The Industrial Court in Swaziland has backed the government and declared the kingdom's only labour federation illegal.
The court said that the Trade Union Congress of Swaziland (TUCOSWA) was improperly registered.
The row over the legality of TUCOSWA has been continuing since shortly after it was formed in March 2012, following the amalgamation of the Swaziland Federation of Trade Unions (SFTU) and the Swaziland Federation of Labour (SFL).
TUCOSWA became embroiled in controversy after it declared it would not support the national election due to take place in Swaziland this year, at a date yet to be announced by King Mswati III. It also took a leading role in street protests for democracy that took place in April 2012.
TUCOSWA was deregistered in April 2012.
Majahenkaba Dlamini, the Swazi Attorney General, revealed at the time of deregistration that the Commissioner of Labour had incorrectly registered TUCOSWA. He said although there was provision in the Industrial Relations Act 2000 to register individual trade unions no mechanism existed to register federations such as TUCOSWA. He instructed TUCOSWA to be deregistered.
This ruling came as a surprise because TUCOSWA was born out of the amalgamation of the Swaziland Federation of Labour (SFL) and the Swaziland Federation of Trade Unions (SFTU), both were federations and were registered and recognised by the Swazi Government.

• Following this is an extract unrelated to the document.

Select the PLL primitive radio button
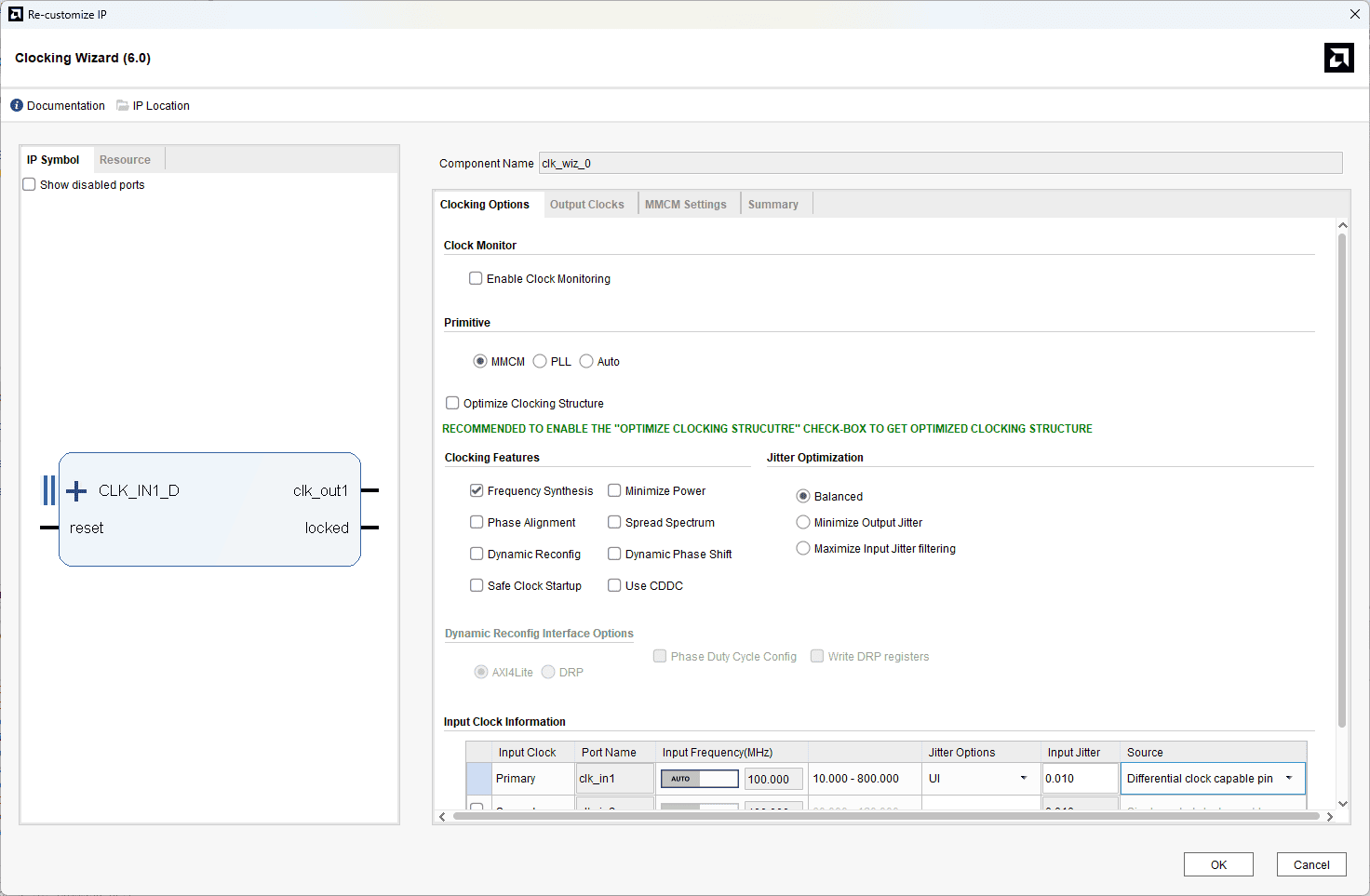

The UK Trades Union Congress (TUC) called for Swaziland to be suspended from the Commonwealth after the Swazi Government deregistered TUCOSWA.
This week (26 February 2013), the Industrial Court ruled in favour of the government and confirmed TUCOSWA had been improperly registered.
After the ruling, TUCOSWA Secretary General, Vincent Ncongwane, told local media the ruling meant workers had no federation to represent them.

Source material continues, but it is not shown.